Again, the nightmare doors and I've broken into a sweat by the time I get us all in. I inhale a soup while feeding the babies and watching Jonah, once again, totally entertain himself. It occurs to me, a tad late in the morning, that I should not have ANY liquids when I am out with them. Why? Minor detail. How would I possible get a double stroller and a 3 year old into the ladies room? I whisk the team out of there but not without Jonah walking off on me into the busy restaurant not once but twice. Yes, that was me walking out of the joint holding a 3 year old sideways at my waist and navigating a double stroller out of yet another nightmare door.

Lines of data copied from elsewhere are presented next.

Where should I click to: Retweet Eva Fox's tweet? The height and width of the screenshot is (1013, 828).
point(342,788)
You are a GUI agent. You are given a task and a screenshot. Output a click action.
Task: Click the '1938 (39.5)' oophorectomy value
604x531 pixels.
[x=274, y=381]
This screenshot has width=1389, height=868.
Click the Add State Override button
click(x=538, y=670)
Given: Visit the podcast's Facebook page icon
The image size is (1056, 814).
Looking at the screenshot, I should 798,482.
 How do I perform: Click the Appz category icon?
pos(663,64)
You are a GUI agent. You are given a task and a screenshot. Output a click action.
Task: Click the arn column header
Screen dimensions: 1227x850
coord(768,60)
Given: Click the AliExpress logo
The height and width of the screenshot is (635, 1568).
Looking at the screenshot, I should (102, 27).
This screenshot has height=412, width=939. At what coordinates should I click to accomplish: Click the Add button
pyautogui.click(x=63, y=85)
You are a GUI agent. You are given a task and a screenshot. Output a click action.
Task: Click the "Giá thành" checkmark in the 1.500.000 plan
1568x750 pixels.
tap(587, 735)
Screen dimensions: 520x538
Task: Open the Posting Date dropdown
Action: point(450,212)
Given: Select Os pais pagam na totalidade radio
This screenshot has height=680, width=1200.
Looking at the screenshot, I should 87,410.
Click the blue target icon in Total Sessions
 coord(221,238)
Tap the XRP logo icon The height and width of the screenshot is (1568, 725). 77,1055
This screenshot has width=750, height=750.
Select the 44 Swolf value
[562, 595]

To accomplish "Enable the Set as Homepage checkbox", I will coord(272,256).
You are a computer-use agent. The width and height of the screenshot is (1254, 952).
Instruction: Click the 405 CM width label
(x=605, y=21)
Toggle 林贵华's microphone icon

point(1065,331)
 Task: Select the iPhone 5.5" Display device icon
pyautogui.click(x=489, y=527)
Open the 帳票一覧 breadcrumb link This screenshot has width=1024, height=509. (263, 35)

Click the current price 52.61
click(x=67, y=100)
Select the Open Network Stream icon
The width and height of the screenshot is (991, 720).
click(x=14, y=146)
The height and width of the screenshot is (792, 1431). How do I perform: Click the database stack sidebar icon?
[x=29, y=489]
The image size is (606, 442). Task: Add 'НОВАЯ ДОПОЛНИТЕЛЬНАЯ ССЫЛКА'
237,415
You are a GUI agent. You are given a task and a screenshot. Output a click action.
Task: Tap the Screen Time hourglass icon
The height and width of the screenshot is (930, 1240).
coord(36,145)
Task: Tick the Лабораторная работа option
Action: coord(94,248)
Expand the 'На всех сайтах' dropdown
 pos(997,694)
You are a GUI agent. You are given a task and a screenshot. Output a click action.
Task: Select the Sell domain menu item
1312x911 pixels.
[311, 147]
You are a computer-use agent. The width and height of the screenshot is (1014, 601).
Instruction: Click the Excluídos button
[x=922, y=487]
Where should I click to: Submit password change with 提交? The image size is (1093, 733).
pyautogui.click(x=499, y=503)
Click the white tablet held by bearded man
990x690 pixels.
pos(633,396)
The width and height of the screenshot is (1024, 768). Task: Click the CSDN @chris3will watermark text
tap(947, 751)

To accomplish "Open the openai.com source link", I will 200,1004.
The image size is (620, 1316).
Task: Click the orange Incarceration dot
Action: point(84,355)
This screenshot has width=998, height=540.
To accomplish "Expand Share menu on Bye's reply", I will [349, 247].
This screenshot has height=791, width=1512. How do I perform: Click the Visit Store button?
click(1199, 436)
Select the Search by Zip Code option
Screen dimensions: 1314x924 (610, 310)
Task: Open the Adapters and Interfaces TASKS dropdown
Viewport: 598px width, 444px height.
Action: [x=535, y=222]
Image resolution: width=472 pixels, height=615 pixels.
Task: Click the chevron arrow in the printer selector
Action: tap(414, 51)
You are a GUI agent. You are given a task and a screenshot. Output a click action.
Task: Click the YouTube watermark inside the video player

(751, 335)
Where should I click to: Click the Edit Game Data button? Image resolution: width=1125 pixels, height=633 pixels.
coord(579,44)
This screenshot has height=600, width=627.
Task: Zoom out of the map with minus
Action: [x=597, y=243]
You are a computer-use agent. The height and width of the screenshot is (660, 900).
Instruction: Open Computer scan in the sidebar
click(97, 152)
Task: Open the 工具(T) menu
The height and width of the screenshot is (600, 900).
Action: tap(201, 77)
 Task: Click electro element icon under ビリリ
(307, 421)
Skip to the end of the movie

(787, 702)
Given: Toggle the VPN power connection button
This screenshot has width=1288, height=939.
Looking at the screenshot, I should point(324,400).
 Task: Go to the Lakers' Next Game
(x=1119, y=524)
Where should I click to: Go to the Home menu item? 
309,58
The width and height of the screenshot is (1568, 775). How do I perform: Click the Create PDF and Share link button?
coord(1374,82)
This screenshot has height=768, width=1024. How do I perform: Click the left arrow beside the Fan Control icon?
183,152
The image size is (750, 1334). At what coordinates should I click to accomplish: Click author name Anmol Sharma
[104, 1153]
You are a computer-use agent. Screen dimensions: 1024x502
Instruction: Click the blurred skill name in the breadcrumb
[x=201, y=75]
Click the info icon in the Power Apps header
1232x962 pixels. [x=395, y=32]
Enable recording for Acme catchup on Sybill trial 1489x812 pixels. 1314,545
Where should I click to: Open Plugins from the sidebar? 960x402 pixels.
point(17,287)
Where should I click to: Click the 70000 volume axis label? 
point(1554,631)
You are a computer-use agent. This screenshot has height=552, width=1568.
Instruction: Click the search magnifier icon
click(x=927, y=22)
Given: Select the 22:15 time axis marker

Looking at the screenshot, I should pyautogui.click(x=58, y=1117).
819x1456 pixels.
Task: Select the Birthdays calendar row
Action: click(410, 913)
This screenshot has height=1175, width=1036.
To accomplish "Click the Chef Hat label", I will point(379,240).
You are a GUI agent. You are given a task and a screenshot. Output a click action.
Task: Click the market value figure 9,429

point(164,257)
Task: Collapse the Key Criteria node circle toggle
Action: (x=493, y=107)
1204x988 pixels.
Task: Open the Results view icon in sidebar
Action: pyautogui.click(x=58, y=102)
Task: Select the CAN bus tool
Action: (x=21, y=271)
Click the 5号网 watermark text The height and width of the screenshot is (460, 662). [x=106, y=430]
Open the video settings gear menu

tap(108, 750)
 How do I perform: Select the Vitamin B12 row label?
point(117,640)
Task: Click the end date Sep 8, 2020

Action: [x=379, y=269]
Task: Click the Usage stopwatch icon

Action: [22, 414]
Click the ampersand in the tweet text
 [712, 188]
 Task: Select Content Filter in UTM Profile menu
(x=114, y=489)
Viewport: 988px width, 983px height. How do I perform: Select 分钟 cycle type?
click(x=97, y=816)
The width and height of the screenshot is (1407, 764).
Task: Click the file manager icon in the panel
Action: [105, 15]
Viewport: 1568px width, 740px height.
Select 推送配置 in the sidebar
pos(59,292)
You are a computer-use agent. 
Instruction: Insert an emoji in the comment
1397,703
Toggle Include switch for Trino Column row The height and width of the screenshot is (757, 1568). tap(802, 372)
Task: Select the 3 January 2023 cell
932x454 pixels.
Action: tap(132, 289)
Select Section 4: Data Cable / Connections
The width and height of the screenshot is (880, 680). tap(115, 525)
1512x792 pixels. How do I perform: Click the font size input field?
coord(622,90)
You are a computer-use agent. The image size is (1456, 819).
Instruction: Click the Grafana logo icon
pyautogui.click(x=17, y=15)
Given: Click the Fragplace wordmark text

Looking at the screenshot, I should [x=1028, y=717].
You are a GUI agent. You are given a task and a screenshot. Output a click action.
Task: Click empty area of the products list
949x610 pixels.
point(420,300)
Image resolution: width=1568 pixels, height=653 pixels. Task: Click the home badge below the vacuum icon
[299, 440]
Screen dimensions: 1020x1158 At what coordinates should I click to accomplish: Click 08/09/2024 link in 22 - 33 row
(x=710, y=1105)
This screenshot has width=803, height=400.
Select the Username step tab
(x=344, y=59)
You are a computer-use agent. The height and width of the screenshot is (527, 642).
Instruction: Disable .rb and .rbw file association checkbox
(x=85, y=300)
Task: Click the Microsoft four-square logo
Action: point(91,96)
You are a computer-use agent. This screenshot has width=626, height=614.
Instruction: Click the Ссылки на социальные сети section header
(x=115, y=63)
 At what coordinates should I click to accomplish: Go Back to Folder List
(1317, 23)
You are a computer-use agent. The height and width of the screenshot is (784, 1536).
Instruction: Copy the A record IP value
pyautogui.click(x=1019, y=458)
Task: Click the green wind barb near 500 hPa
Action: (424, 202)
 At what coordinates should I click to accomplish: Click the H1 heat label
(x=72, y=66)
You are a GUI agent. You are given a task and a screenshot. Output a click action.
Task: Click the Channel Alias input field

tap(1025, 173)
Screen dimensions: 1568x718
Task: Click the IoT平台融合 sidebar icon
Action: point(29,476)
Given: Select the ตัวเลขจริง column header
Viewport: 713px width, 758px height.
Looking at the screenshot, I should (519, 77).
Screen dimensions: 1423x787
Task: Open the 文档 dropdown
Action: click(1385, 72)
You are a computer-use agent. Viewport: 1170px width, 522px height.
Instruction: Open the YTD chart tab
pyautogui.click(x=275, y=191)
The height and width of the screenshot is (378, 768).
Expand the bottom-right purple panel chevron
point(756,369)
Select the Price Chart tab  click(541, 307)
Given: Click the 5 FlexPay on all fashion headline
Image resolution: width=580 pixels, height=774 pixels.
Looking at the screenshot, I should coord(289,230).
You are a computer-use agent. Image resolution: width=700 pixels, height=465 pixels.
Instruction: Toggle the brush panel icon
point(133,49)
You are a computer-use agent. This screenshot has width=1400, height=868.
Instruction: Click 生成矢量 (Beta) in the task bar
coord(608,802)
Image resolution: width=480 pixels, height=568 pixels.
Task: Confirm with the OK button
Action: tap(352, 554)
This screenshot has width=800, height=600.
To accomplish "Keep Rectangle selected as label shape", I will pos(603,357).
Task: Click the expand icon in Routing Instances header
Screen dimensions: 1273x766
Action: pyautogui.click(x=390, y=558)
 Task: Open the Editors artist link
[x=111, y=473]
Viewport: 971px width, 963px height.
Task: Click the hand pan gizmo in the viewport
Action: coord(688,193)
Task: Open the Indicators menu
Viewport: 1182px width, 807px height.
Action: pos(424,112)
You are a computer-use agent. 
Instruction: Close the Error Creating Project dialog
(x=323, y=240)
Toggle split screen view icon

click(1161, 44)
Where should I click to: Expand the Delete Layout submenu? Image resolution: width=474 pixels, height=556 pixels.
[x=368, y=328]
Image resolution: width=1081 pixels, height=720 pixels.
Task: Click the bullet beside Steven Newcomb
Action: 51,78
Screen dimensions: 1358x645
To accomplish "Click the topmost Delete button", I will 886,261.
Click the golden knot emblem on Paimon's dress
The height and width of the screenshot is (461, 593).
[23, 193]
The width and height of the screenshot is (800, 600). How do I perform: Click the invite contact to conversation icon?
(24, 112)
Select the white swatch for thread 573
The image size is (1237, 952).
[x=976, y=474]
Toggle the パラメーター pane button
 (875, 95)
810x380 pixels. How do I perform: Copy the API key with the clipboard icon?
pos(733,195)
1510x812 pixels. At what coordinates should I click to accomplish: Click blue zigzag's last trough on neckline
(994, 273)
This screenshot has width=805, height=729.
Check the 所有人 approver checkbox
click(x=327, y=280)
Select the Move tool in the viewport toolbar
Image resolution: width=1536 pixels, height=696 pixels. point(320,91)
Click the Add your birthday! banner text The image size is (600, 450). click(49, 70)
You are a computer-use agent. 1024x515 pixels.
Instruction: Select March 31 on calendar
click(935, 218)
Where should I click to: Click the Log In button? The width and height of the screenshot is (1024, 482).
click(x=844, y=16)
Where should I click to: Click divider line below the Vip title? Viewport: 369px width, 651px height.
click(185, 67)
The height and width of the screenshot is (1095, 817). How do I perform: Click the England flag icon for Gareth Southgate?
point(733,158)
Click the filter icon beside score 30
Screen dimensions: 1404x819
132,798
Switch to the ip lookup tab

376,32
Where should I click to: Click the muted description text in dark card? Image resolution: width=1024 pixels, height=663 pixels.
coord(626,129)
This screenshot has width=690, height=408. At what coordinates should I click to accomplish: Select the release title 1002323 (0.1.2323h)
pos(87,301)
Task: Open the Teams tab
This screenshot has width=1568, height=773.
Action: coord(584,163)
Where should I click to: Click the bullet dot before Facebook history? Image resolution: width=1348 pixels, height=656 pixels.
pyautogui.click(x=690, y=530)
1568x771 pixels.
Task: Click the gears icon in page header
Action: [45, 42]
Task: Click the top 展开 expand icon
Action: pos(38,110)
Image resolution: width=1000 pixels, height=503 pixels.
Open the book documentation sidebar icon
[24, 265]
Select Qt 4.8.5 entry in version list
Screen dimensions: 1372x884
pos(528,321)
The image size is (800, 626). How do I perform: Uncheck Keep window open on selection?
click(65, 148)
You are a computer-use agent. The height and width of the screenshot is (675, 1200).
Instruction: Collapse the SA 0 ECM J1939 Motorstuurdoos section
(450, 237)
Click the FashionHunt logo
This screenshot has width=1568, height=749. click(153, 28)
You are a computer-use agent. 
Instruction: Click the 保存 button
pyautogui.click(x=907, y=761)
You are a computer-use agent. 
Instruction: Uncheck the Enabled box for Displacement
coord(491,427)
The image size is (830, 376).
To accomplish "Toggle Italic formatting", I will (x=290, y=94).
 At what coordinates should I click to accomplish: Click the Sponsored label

Due to my liquid intake I have the need to really get them home. Now. It is nearing noon time, which is nearing nap time. Ok for the babies as they are in the stroller. Not so much Jonah. He has become the poky puppy. I'm attempting to go into power walk mode but he's bobbing and weaving on the sidewalk as he chats to himself, giggles, whines, cries, giggles again. It then occurs to me that this is the equivalent of many a night out in town back in the day, with one of my best friends who liked her vino and was hugely entertaining in her post vino persona. I was with a three year old drunk. I would have burst out laughing at the thought but was, by then, having pressing bladder issues.
And that, dear readers, is a typical day in these not so typical times.
Ah, the exception. Many times over the past couple of months when I'm out and about with my little team I hear the following: "Oh, twins, how lucky for you?" "Look how quickly you got your figure back", and on and on. I realized early it wasn't worth it to explain the deal and it really is quite amusing. Until. Well, until. A moment please while I refresh my drink....
I'm coming back from a walk the other day and am pushing that double stroller up the hill. A woman comes out of a neighbors house (she is the dog walker) and I recognize her and say hello. She utters the words I have been expecting and dreading.
"Oh hi, are those your grandbabies?"
WTFW? Would I not have mentioned that in the past gazillion times we have run across each other in the past few years. (Hello? Irony again? She works at the local wine store)
Well, dear reader, truth be told I have been waiting for that comment. I have been bracing for the impact. I knew it was going to happen. But still, wtfw?
A little advice to the world via a story:
In one of my past lives I was a closing paralegal. During the wild west real estate days of the early 80's I was doing 20 closings a week (those were some fun times!). One in particular was postponed due to (so I thought) a baby, or a child care situation, something to that effect. They show up a couple of days later. The woman is rather large. I inquire as to when she is due. She replies (and keep in mind she is British so it is that more scathing) "I beg your pardon, I am not pregnant".
Moral of that story? Unless your giving birth in front of me, I ain't asking. Ditto for anyone I see with young children that looks like they could've known Lincoln. Assume nothing.
Now really. I must go. The heavily padded room is beginning to get to me and I'm thirsty.